### Requirement
Find the line holding "216x144 pixels." in the entries below. Give it again exactly, along with every line after it up to and including the line holding "Click the Price".

== Segment start ==

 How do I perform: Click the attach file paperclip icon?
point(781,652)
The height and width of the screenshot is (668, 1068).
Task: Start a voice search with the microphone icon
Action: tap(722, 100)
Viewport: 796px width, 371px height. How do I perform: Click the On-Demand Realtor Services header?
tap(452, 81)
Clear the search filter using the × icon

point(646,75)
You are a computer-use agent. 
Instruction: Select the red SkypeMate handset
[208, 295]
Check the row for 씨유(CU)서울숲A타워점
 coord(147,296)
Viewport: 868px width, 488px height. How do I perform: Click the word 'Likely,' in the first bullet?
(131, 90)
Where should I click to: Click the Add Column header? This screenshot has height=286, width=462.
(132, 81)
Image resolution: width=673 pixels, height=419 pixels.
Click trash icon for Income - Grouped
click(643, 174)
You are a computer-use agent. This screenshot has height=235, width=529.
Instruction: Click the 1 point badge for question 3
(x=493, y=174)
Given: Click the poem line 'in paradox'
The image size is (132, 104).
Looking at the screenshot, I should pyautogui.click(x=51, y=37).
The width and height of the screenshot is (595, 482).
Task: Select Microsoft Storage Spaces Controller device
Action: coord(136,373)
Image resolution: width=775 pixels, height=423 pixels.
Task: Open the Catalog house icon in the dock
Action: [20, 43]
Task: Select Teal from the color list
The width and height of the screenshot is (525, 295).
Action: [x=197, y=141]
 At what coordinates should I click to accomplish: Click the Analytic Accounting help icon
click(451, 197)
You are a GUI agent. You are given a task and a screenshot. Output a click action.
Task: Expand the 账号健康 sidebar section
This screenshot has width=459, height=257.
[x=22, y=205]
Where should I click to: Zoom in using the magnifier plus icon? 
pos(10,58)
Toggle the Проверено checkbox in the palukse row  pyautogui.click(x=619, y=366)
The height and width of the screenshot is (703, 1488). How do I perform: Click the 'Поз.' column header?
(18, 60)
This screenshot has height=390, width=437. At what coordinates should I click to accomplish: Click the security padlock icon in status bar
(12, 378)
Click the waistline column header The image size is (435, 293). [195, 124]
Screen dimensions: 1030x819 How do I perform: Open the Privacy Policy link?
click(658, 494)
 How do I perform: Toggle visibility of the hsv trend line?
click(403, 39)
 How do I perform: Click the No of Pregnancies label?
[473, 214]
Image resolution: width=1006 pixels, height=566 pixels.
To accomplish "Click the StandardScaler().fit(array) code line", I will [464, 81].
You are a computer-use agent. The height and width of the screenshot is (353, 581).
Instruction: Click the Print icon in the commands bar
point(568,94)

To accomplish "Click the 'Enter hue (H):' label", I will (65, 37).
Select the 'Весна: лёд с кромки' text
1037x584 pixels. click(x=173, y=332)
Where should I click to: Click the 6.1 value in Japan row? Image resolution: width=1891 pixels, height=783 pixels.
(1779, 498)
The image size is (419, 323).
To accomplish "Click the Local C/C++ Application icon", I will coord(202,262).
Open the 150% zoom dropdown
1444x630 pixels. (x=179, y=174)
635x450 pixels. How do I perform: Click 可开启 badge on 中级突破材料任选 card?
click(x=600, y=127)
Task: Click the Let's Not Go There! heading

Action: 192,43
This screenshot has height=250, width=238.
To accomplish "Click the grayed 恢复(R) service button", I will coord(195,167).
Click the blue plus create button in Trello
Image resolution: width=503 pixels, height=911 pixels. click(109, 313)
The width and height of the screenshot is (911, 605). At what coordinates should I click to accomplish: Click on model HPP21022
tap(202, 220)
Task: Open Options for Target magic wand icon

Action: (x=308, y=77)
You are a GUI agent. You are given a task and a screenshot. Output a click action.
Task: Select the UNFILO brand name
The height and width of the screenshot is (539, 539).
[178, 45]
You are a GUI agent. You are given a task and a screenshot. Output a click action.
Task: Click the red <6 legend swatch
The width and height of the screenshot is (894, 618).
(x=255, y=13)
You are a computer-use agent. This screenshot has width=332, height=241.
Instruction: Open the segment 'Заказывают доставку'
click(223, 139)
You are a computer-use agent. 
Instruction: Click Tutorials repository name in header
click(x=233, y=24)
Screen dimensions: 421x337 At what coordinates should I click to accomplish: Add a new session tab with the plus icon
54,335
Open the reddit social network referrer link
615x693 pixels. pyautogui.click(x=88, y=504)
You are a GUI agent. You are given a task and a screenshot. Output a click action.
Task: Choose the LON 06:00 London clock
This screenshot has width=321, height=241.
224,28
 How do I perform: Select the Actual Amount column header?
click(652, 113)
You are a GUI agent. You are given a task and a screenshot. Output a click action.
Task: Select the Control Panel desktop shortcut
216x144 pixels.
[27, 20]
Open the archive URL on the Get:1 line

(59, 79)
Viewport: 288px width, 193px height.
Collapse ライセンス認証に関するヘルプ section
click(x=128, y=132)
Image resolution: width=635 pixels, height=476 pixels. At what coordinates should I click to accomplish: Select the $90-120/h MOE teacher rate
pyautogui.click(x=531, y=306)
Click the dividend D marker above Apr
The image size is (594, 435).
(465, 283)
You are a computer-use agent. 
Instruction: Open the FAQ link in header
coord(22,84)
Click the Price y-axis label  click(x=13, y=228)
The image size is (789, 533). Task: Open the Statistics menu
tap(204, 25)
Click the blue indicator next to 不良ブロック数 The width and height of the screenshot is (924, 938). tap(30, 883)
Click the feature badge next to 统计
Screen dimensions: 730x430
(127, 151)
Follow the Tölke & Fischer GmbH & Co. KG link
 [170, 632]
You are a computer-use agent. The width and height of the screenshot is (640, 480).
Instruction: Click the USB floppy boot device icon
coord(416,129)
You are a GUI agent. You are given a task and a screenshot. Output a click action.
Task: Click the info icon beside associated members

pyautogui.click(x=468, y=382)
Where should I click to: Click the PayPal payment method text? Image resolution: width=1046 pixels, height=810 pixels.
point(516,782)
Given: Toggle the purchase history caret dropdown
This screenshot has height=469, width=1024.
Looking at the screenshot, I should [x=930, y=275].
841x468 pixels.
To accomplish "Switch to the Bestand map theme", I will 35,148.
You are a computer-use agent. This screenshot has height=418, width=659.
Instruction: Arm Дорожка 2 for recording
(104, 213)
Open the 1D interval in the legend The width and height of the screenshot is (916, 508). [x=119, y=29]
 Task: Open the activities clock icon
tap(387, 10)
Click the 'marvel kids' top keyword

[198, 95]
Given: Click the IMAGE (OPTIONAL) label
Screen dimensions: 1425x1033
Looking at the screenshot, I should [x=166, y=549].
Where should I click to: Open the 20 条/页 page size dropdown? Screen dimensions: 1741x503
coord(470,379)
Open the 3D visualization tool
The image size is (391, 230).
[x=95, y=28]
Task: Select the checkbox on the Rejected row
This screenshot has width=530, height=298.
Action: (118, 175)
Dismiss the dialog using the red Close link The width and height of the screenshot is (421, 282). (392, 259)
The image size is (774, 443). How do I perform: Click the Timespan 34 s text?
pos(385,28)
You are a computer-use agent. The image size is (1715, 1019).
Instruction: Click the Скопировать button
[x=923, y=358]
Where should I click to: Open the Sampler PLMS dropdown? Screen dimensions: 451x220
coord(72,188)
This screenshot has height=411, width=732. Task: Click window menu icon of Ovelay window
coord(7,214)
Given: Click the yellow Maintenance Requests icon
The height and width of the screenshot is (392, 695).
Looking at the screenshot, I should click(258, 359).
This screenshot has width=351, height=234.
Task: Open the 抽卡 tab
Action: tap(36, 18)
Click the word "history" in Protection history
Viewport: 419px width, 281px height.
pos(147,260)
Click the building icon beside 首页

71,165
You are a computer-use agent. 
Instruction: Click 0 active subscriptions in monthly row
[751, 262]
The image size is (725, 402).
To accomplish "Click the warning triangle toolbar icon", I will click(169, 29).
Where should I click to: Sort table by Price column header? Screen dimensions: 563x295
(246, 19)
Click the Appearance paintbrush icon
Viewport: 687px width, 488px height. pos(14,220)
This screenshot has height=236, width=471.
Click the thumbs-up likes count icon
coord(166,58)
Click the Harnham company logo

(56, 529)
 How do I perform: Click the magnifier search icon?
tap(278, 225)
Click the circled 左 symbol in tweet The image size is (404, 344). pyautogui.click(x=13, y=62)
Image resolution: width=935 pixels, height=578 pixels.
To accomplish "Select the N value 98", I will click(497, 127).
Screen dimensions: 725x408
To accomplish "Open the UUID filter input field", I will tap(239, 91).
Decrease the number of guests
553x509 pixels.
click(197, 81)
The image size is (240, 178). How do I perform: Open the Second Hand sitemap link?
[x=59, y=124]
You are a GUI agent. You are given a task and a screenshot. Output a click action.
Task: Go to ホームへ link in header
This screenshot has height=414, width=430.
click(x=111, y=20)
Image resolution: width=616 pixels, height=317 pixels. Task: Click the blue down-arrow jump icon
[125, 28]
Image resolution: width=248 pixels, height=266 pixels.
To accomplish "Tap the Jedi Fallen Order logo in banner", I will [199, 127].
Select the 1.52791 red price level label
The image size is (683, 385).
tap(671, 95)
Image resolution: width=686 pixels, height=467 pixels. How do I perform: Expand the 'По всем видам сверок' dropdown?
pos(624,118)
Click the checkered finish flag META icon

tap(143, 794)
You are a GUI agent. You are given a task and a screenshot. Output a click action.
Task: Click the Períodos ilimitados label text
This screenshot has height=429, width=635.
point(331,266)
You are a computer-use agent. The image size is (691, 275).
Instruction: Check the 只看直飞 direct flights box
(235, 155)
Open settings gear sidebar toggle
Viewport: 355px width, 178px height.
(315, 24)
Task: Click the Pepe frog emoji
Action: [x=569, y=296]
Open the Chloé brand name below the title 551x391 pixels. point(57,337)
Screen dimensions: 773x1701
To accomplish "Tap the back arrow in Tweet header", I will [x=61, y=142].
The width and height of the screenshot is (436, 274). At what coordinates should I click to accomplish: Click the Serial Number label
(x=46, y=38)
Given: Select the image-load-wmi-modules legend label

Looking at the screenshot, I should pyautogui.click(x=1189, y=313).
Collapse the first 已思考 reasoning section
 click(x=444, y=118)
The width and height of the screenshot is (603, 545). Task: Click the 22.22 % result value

== Segment end ==

### Response to the task
216x144 pixels.
[27, 20]
Open the archive URL on the Get:1 line

(59, 79)
Viewport: 288px width, 193px height.
Collapse ライセンス認証に関するヘルプ section
click(x=128, y=132)
Image resolution: width=635 pixels, height=476 pixels. At what coordinates should I click to accomplish: Select the $90-120/h MOE teacher rate
pyautogui.click(x=531, y=306)
Click the dividend D marker above Apr
The image size is (594, 435).
(465, 283)
You are a computer-use agent. 
Instruction: Open the FAQ link in header
coord(22,84)
Click the Price y-axis label  click(x=13, y=228)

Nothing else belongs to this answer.